Los museos son además una fuente de conocimiento de otras culturas. Es más, cuando un padre quiere que su hijo tenga un primer acercamiento a la cultura siempre llevará a un niño al museo, en los colegios las visitas a estos lugares son parte de la enseñanza normal. ¿Quién no se ha sentido maravillado al contemplar las enormes reproducciones de enormes dinosaurios o al ver un esqueleto suspendido por cables en una inmensa sala?
Por tanto, el siguiente dato pueden tomárselo como mejor lo deseen. Pueden pensar que es definitivamente un gran aporte a la humanidad o creer que se trata de una particular forma de perder el tiempo, opiniones hay varias. El caso es que el año pasado (2006) se abrió el Museo de la Creación (Creation Museum, en Cincinati (Estados Unidos de América), como un espacio dedicado a la difusión de teorías relacionadas al origen del hombre en el sentido Bíblico.
El objetivo de dicho museo es exponer la teoría del génesis a partir de enfoques científicos así como refutar la teoría de la evolución. La idea central se basa en la mencionada teoría del Génesis, es decir de la creación del mundo en seis días, así como de sostener que la tierra no tiene más de 10.000 años. Esta teoría además supone que dinosaurios y humanos coexistieron. Así exponen que mientras Adán y Eva vivían en el Jardín del Edén los dinosaurios pululaban en los exteriores.
Con una inversión de unos 25 millones de dólares, el Museo de la Creación presenta por medio de animatronics, presentaciones teatrales y demás tipos de métodos audiovisuales su particular forma de entender la historia de la humanidad. Así que si decide dar una vuelta por Estados Unidos y no están interesados en visitar el Museo de la Mostaza o el Museo de Arte Contemporáneo, bien pueden darse una vuelta por las afueras de Cincinati en un recorrido no apto para mentes influenciables.
Para quienes se estén jalando los pelos ante semejante idea para un museo solo les hago recordar que la misma teoría de la evolución aún se enseña en ciertos lugares del mundo como eso, una teoría científica más. Incluso en ciertas partes de USA enseñarla como un hecho es considerado un delito.

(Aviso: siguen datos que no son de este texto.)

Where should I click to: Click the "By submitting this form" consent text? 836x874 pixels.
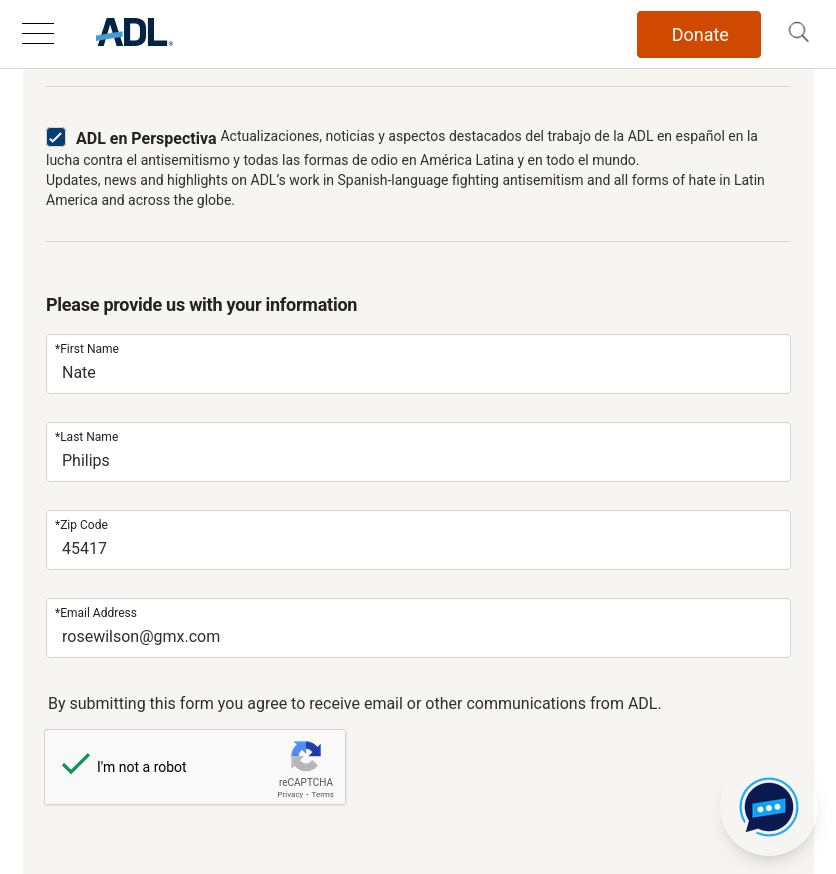pyautogui.click(x=354, y=703)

Después de todo la libertad del hombre implica ante todo su derecho a creer libremente en lo que decida. Finalmente no olvidemos que lo más importante no es lo que nos enseñan sino la forma en que nosotros aprendemos. No hay que tomar una actitud contestataria o negativa, el Museo de la Creación, al fin y al cabo, es solo uno de las tantas formas en que el hombre expresa aquello llamado fe o fanatismo.